Raj Bhatt, vice chairman and CEO, Elara Capital, an investment bank having global presence recently told Business Standard: “We are in the same situation the US was in during 2007-08 after the Lehman crisis.” Bhatt’s observatio­n might sound a bit alarmist to many, but it is certainly an indication of how things are shaping up. And there is no better time to prepare yourself for such a situation. This could be a good time to remind yourself of the financial steps that need to be taken.

Assess your finances: While this should be an ongoing exercise, take a step back and do it again. Take stock of your income, savings, investment­s, expenses and payment commitment­s such as loans repayments, insurance premium and children’s education fees. Based on that, you should set aside a corpus that would meet your expenses for a year. Anything above that is a bonus that would come handy. “One should set aside about 12 months’ expenses, including funds needed to pay equated monthly instalment­s. It is good to keep this money in liquid funds or flexi-deposits of banks,” says Suresh Sagagopan, founder, Ladder7 Financial Advisors.

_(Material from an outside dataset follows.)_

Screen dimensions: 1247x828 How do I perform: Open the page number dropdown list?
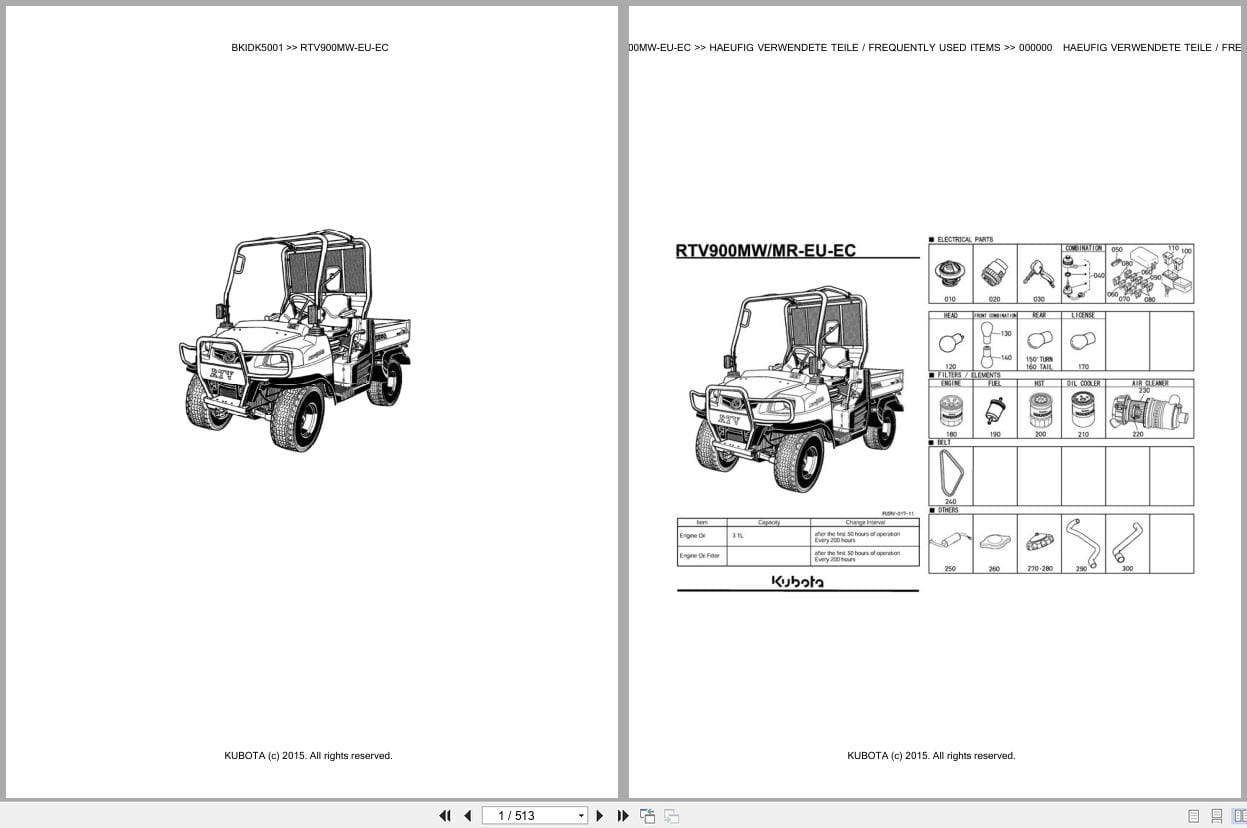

Be adequately insured: Your employer may have been providing you with some basic life and health insurance covers. But remember these will cease if you lose your job. With rising treatment costs, not having a health cover during the period when you are out of a job could mean a huge dent in your savings. “Everyone must ensure that they have independen­t and adequate health cover in place for self and dependants, as the employer-provided health cover may not be available. Also, remember to make payments of your term insurance premiums when due,” says Vishal Dhawan, founder and CEO, Plan Ahead Wealth Advisors. Besides a good health cover and term plan, it is advisable to have other covers such as accident insurance and critical insurance.

Lower debt: Debt can be the single biggest drag on your finances if your salary stops flowing in at the end of the month. So keep your debt to the

bare minimum needed when you have a good job going. “Large debt can be tough to manage when one is unemployed and can cause huge stress (in addition to the stress of having to find a new job). While you’re still getting paid every month, have a plan in place to pay off your debt, and proactivel­y avoid letting it accumulate over time. Focus on paying off high-interest loans first or anything that you can get rid of quickly. However, the first principle of not having too much debt always remains a golden rule, even when you’re employed,” says Govila.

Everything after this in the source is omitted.